Instructions for the task: Please write out each entry that follows, keeping it exactly the same.

+++

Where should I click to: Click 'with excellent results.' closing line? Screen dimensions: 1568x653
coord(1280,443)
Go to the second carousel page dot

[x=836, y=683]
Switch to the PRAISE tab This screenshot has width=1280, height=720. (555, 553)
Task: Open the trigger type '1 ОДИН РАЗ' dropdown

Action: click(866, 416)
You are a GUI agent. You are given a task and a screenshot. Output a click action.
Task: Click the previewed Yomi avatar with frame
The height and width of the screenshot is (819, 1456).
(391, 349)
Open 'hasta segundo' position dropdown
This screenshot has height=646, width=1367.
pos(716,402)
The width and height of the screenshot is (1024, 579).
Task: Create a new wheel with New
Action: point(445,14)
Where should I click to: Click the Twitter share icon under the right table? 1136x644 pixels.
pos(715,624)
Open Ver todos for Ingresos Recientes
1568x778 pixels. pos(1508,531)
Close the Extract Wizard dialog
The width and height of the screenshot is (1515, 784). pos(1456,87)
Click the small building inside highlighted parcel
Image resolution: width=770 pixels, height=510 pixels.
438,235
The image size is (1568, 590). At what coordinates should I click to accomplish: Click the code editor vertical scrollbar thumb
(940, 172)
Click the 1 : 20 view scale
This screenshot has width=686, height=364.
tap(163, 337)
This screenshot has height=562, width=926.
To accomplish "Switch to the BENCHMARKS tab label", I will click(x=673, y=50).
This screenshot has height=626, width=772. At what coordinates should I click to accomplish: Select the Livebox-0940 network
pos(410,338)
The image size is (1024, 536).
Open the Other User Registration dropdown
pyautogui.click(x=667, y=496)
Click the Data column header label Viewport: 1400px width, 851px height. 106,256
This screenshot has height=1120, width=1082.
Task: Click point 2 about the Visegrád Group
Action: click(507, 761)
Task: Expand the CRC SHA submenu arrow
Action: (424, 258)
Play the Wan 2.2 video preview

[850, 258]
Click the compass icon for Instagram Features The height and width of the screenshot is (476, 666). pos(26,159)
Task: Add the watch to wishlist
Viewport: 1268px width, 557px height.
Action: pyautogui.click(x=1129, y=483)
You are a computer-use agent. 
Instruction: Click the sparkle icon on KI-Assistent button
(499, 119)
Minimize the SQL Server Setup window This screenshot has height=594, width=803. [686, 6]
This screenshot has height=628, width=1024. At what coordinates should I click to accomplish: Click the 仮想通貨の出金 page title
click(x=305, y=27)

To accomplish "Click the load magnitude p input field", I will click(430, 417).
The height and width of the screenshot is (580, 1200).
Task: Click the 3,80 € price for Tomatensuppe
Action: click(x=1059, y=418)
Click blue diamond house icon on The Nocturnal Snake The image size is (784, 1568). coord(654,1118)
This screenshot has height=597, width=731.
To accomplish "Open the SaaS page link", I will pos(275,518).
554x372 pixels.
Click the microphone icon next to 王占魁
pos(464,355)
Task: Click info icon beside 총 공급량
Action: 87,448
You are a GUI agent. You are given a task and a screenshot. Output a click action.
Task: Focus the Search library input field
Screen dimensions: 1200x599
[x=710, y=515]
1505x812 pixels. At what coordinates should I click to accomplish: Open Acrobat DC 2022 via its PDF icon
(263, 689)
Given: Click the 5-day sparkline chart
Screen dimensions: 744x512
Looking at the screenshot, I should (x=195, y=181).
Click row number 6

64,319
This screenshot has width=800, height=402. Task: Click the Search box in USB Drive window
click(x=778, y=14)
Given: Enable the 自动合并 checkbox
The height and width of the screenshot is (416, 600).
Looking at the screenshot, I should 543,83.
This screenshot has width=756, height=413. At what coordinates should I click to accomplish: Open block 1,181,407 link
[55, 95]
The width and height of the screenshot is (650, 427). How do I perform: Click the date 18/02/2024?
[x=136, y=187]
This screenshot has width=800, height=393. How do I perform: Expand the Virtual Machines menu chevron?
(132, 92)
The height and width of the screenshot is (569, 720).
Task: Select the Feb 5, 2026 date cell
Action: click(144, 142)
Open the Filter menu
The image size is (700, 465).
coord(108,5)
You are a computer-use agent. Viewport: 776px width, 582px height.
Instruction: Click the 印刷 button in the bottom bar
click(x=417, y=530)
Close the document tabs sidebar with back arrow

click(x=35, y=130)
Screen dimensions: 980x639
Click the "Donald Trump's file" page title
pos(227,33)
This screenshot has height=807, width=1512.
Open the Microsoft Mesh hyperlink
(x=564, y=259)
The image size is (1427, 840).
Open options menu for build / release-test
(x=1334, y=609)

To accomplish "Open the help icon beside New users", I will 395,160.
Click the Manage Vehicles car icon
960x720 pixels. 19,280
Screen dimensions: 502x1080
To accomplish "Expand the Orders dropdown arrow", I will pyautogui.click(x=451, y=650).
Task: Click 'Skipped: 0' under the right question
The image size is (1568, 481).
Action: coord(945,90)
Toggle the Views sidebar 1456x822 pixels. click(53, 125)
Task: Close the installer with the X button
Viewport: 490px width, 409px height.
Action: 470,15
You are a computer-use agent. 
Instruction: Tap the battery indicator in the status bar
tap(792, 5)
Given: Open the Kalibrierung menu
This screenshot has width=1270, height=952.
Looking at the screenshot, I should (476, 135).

+++

Exercise result:
Where should I click to: Click 'with excellent results.' closing line? Screen dimensions: 1568x653
coord(1280,443)
Go to the second carousel page dot

[x=836, y=683]
Switch to the PRAISE tab This screenshot has width=1280, height=720. (555, 553)
Task: Open the trigger type '1 ОДИН РАЗ' dropdown

Action: click(866, 416)
You are a GUI agent. You are given a task and a screenshot. Output a click action.
Task: Click the previewed Yomi avatar with frame
The height and width of the screenshot is (819, 1456).
(391, 349)
Open 'hasta segundo' position dropdown
This screenshot has height=646, width=1367.
pos(716,402)
The width and height of the screenshot is (1024, 579).
Task: Create a new wheel with New
Action: point(445,14)
Where should I click to: Click the Twitter share icon under the right table? 1136x644 pixels.
pos(715,624)
Open Ver todos for Ingresos Recientes
1568x778 pixels. pos(1508,531)
Close the Extract Wizard dialog
The width and height of the screenshot is (1515, 784). pos(1456,87)
Click the small building inside highlighted parcel
Image resolution: width=770 pixels, height=510 pixels.
438,235
The image size is (1568, 590). At what coordinates should I click to accomplish: Click the code editor vertical scrollbar thumb
(940, 172)
Click the 1 : 20 view scale
This screenshot has width=686, height=364.
tap(163, 337)
This screenshot has height=562, width=926.
To accomplish "Switch to the BENCHMARKS tab label", I will click(x=673, y=50).
This screenshot has height=626, width=772. At what coordinates should I click to accomplish: Select the Livebox-0940 network
pos(410,338)
The image size is (1024, 536).
Open the Other User Registration dropdown
pyautogui.click(x=667, y=496)
Click the Data column header label Viewport: 1400px width, 851px height. 106,256
This screenshot has height=1120, width=1082.
Task: Click point 2 about the Visegrád Group
Action: click(507, 761)
Task: Expand the CRC SHA submenu arrow
Action: (424, 258)
Play the Wan 2.2 video preview

[850, 258]
Click the compass icon for Instagram Features The height and width of the screenshot is (476, 666). pos(26,159)
Task: Add the watch to wishlist
Viewport: 1268px width, 557px height.
Action: pyautogui.click(x=1129, y=483)
You are a computer-use agent. 
Instruction: Click the sparkle icon on KI-Assistent button
(499, 119)
Minimize the SQL Server Setup window This screenshot has height=594, width=803. [686, 6]
This screenshot has height=628, width=1024. At what coordinates should I click to accomplish: Click the 仮想通貨の出金 page title
click(x=305, y=27)

To accomplish "Click the load magnitude p input field", I will click(430, 417).
The height and width of the screenshot is (580, 1200).
Task: Click the 3,80 € price for Tomatensuppe
Action: click(x=1059, y=418)
Click blue diamond house icon on The Nocturnal Snake The image size is (784, 1568). coord(654,1118)
This screenshot has height=597, width=731.
To accomplish "Open the SaaS page link", I will pos(275,518).
554x372 pixels.
Click the microphone icon next to 王占魁
pos(464,355)
Task: Click info icon beside 총 공급량
Action: 87,448
You are a GUI agent. You are given a task and a screenshot. Output a click action.
Task: Focus the Search library input field
Screen dimensions: 1200x599
[x=710, y=515]
1505x812 pixels. At what coordinates should I click to accomplish: Open Acrobat DC 2022 via its PDF icon
(263, 689)
Given: Click the 5-day sparkline chart
Screen dimensions: 744x512
Looking at the screenshot, I should (x=195, y=181).
Click row number 6

64,319
This screenshot has width=800, height=402. Task: Click the Search box in USB Drive window
click(x=778, y=14)
Given: Enable the 自动合并 checkbox
The height and width of the screenshot is (416, 600).
Looking at the screenshot, I should 543,83.
This screenshot has width=756, height=413. At what coordinates should I click to accomplish: Open block 1,181,407 link
[55, 95]
The width and height of the screenshot is (650, 427). How do I perform: Click the date 18/02/2024?
[x=136, y=187]
This screenshot has width=800, height=393. How do I perform: Expand the Virtual Machines menu chevron?
(132, 92)
The height and width of the screenshot is (569, 720).
Task: Select the Feb 5, 2026 date cell
Action: click(144, 142)
Open the Filter menu
The image size is (700, 465).
coord(108,5)
You are a computer-use agent. Viewport: 776px width, 582px height.
Instruction: Click the 印刷 button in the bottom bar
click(x=417, y=530)
Close the document tabs sidebar with back arrow

click(x=35, y=130)
Screen dimensions: 980x639
Click the "Donald Trump's file" page title
pos(227,33)
This screenshot has height=807, width=1512.
Open the Microsoft Mesh hyperlink
(x=564, y=259)
The image size is (1427, 840).
Open options menu for build / release-test
(x=1334, y=609)

To accomplish "Open the help icon beside New users", I will 395,160.
Click the Manage Vehicles car icon
960x720 pixels. 19,280
Screen dimensions: 502x1080
To accomplish "Expand the Orders dropdown arrow", I will pyautogui.click(x=451, y=650).
Task: Click 'Skipped: 0' under the right question
The image size is (1568, 481).
Action: coord(945,90)
Toggle the Views sidebar 1456x822 pixels. click(53, 125)
Task: Close the installer with the X button
Viewport: 490px width, 409px height.
Action: 470,15
You are a computer-use agent. 
Instruction: Tap the battery indicator in the status bar
tap(792, 5)
Given: Open the Kalibrierung menu
This screenshot has width=1270, height=952.
Looking at the screenshot, I should (476, 135).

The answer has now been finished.